Records for locating described items
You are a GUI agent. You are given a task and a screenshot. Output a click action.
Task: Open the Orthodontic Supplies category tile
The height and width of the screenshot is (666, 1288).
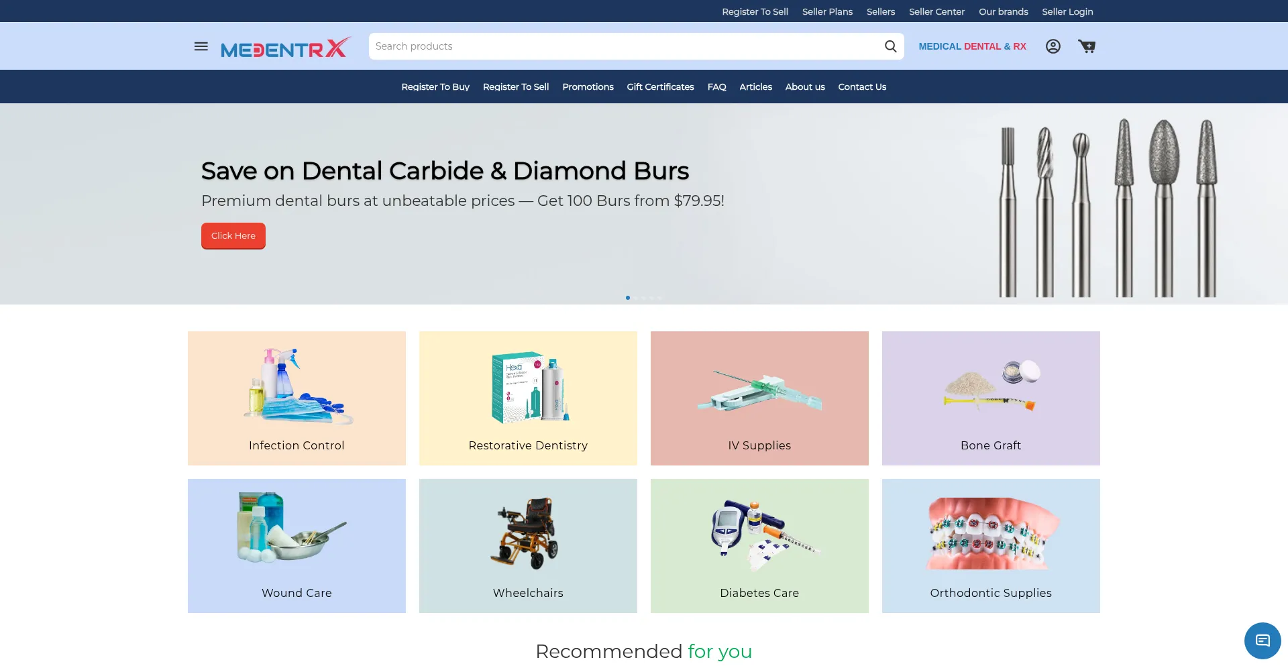point(991,546)
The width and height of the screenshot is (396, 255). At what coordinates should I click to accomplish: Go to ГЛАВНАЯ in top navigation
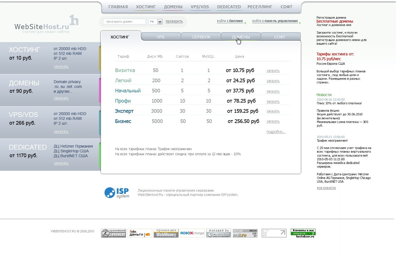(118, 7)
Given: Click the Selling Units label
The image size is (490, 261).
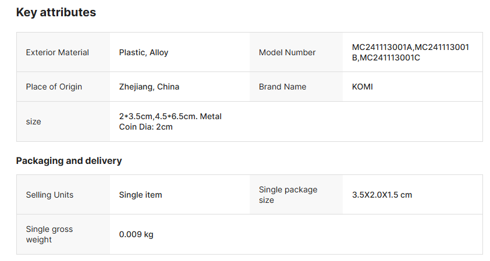Looking at the screenshot, I should click(49, 195).
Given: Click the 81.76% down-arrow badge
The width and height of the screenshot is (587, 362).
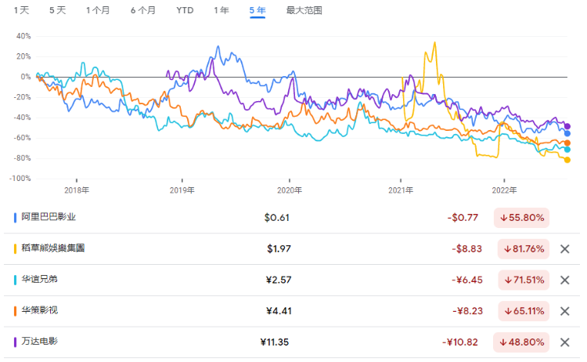Looking at the screenshot, I should (x=521, y=249).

■ Work to complete
Reproduce the records word for word, from the line containing "Given: Click the 81.76% down-arrow badge" through the end of the records. Leave the pictures out.

■ Expected answer
Given: Click the 81.76% down-arrow badge
The width and height of the screenshot is (587, 362).
Looking at the screenshot, I should (x=521, y=249).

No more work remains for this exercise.